• [Brief] Down to the last line, restate the records below word for word, dropping every image.

--- --- ---

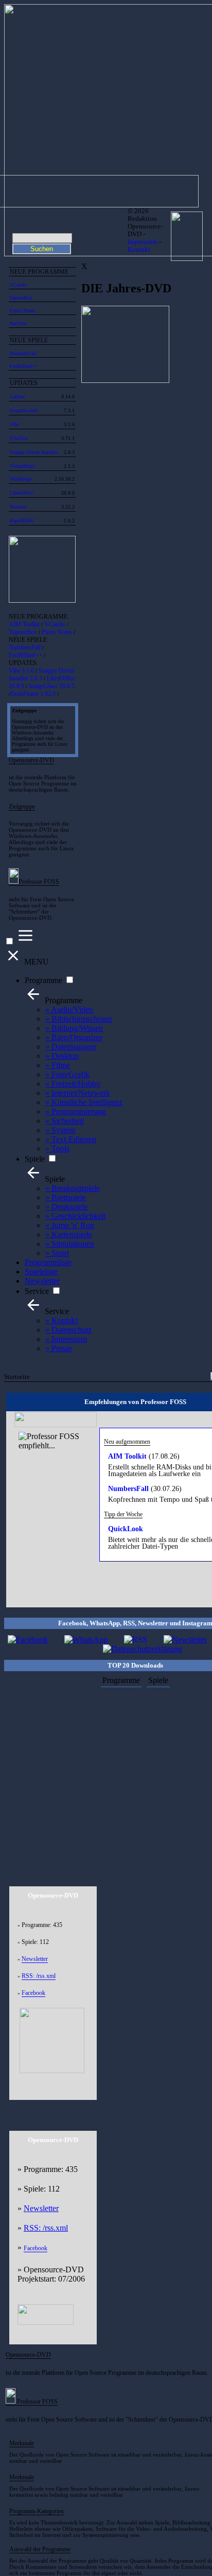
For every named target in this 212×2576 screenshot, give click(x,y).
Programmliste (48, 1262)
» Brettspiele (65, 1197)
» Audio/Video (69, 1009)
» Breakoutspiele (72, 1188)
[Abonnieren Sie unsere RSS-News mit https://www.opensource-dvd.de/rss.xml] (135, 1639)
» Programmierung (75, 1111)
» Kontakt (61, 1320)
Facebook (33, 1992)
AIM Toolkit (24, 624)
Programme (43, 980)
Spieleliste (41, 1271)
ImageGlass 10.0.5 (52, 686)
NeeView (18, 323)
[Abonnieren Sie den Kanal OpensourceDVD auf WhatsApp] (86, 1639)
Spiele (35, 1158)
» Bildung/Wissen (74, 1028)
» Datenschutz (68, 1329)
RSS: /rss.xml (39, 1975)
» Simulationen (69, 1243)
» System (60, 1130)
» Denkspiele (66, 1206)
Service (37, 1291)
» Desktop (62, 1056)
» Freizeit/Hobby (72, 1083)
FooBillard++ (23, 366)
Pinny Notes (22, 310)
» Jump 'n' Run (69, 1225)
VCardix (18, 285)
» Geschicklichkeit (75, 1216)
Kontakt (139, 249)
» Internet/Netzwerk (77, 1093)
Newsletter (42, 1280)
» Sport (57, 1253)
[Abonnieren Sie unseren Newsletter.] (185, 1639)
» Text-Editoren (70, 1139)
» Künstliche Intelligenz (83, 1102)
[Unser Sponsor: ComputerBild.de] (45, 2322)
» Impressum (66, 1339)
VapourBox (20, 298)
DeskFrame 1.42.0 (33, 693)
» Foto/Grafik (67, 1074)
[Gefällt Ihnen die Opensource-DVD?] (28, 1639)
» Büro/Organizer (73, 1037)
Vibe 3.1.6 (21, 670)
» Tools (57, 1148)
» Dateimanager (71, 1046)
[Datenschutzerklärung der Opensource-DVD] (142, 1648)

--- --- ---

• [Exercise response]
For every named target in this 212×2576 screenshot, give click(x,y).
Programmliste (48, 1262)
» Brettspiele (65, 1197)
» Audio/Video (69, 1009)
» Breakoutspiele (72, 1188)
[Abonnieren Sie unsere RSS-News mit https://www.opensource-dvd.de/rss.xml] (135, 1639)
» Programmierung (75, 1111)
» Kontakt (61, 1320)
Facebook (33, 1992)
AIM Toolkit (24, 624)
Programme (43, 980)
Spieleliste (41, 1271)
ImageGlass 10.0.5 (52, 686)
NeeView (18, 323)
[Abonnieren Sie den Kanal OpensourceDVD auf WhatsApp] (86, 1639)
Spiele (35, 1158)
» Bildung/Wissen (74, 1028)
» Datenschutz (68, 1329)
RSS: /rss.xml (39, 1975)
» Simulationen (69, 1243)
» System (60, 1130)
» Denkspiele (66, 1206)
Service (37, 1291)
» Desktop (62, 1056)
» Freizeit/Hobby (72, 1083)
FooBillard++ (23, 366)
Pinny Notes (22, 310)
» Jump 'n' Run (69, 1225)
VCardix (18, 285)
» Geschicklichkeit (75, 1216)
Kontakt (139, 249)
» Internet/Netzwerk (77, 1093)
Newsletter (42, 1280)
» Sport (57, 1253)
[Abonnieren Sie unseren Newsletter.] (185, 1639)
» Text-Editoren (70, 1139)
» Künstliche Intelligenz (83, 1102)
[Unser Sponsor: ComputerBild.de] (45, 2322)
» Impressum (66, 1339)
VapourBox (20, 298)
DeskFrame 1.42.0 (33, 693)
» Foto/Grafik (67, 1074)
[Gefällt Ihnen die Opensource-DVD?] (28, 1639)
» Büro/Organizer (73, 1037)
Vibe 3.1.6 (21, 670)
» Tools (57, 1148)
» Dateimanager (71, 1046)
[Datenschutzerklärung der Opensource-DVD] (142, 1648)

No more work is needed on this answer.